Treatment limitations at admission to intensive care units in Australia and New Zealand: Prevalence, outcomes, and resource use

Department of Intensive CareThe Alfred Hospital, Melbourne, Victoria, Australia.
Critical care medicine (Impact Factor: 6.15). 05/2012; 40(7):2082-9. DOI: 10.1097/CCM.0b013e31824ea045
Source: PubMed

ABSTRACT Previous studies have addressed patients in whom treatment is withheld or withdrawn after a period of intensive care unit management. However, no studies have investigated the epidemiology of patients with treatment limitations in place at the time of intensive care unit admission.
To report the epidemiology and outcome of patients with treatment limitations at intensive care unit admission and to identify characteristics associated with survival and discharge to home.
Retrospective database study using data from the Australian and New Zealand Intensive Care Society Adult Patient Database.
Australian and New Zealand intensive care units.
One hundred eighty-seven thousand four hundred and one intensive care patients collected over a 3-yr period, 5,989 (3.2%) of whom had treatment limitations at admission to the intensive care unit.
Retrospective database study with no interventions. Data collected included patient characteristics, length of stay, mortality, and discharge destination. Mean intensive care unit bed days were used as a surrogate for resource consumption.

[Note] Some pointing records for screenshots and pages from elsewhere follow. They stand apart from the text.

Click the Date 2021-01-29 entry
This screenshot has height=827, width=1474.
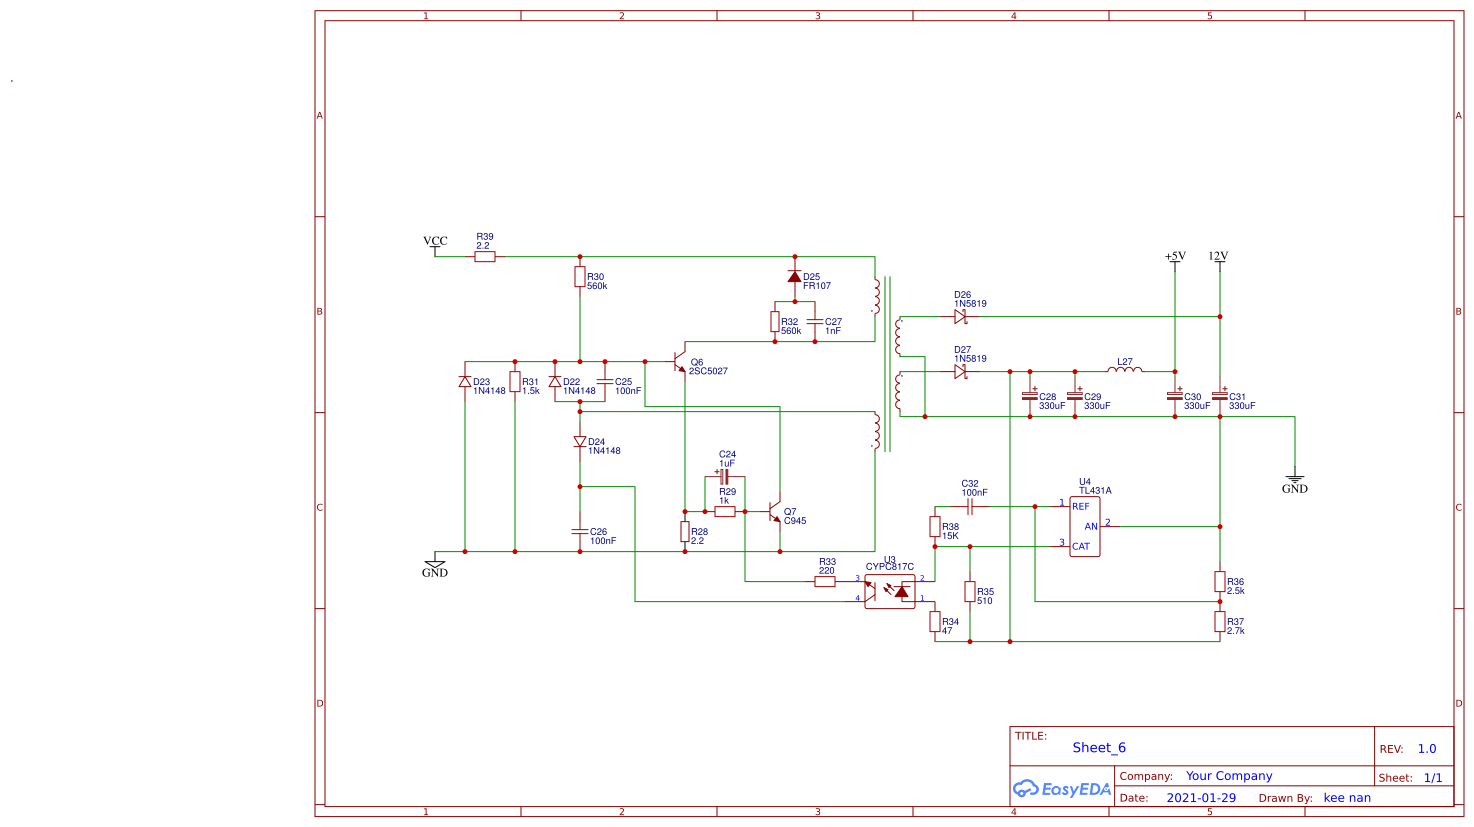click(x=1203, y=797)
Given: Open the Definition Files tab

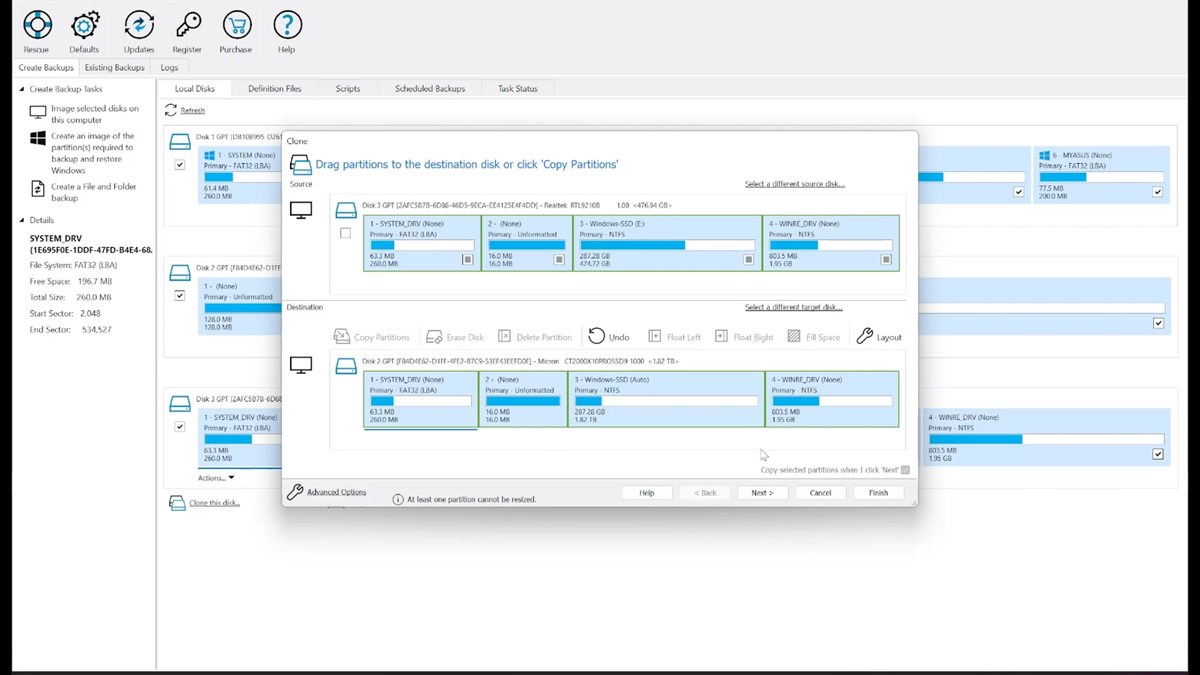Looking at the screenshot, I should (x=275, y=88).
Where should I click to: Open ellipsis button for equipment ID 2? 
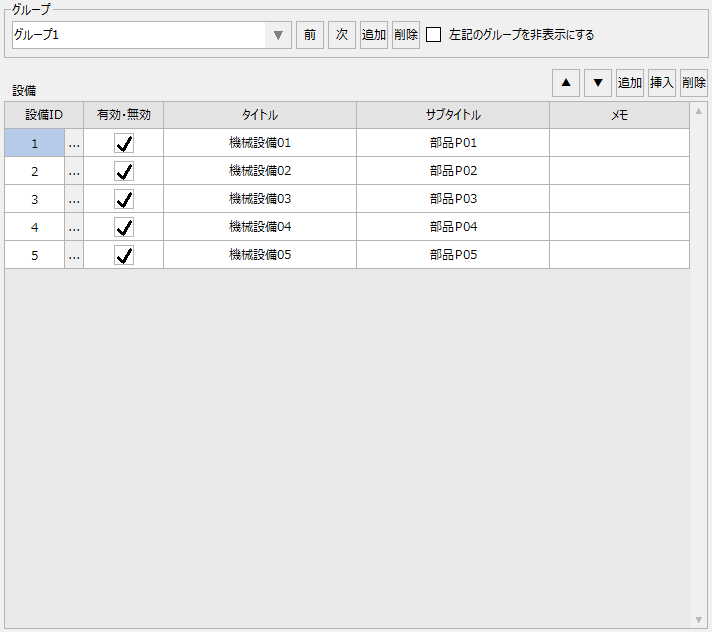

Between January 1, 2007, and December 31, 2009, 5,989 (3.2%) patients were reported to the Australia and New Zealand Intensive Care Society Adult Patient Database who had treatment limitation orders at admission to intensive care unit. Mortality was 53% (95% confidence interval 51.7%-54.3%) compared with 9% (95% confidence interval 8.9%-9.1%) in patients admitted for full active management (p ≤ .001). Overall, 30% of patients with treatment limitations were discharged directly to their homes. Intensive care unit bed day usage was similar between the two groups. Within the treatment limitation group, younger patients, those with less comorbid diseases, less acute physiological disturbance, and those admitted following elective surgery, were more likely to survive and be discharged home. Admission diagnosis was an important determinant of outcome with intracranial or subarachnoid hemorrhage predicting a extremely high mortality.
Patients with treatment limitations on intensive care unit admission comprise approximately 2,000 patients per year in Australia and New Zealand. Despite such limitations, almost half of these patients survive their hospital admission and a third return directly to their home.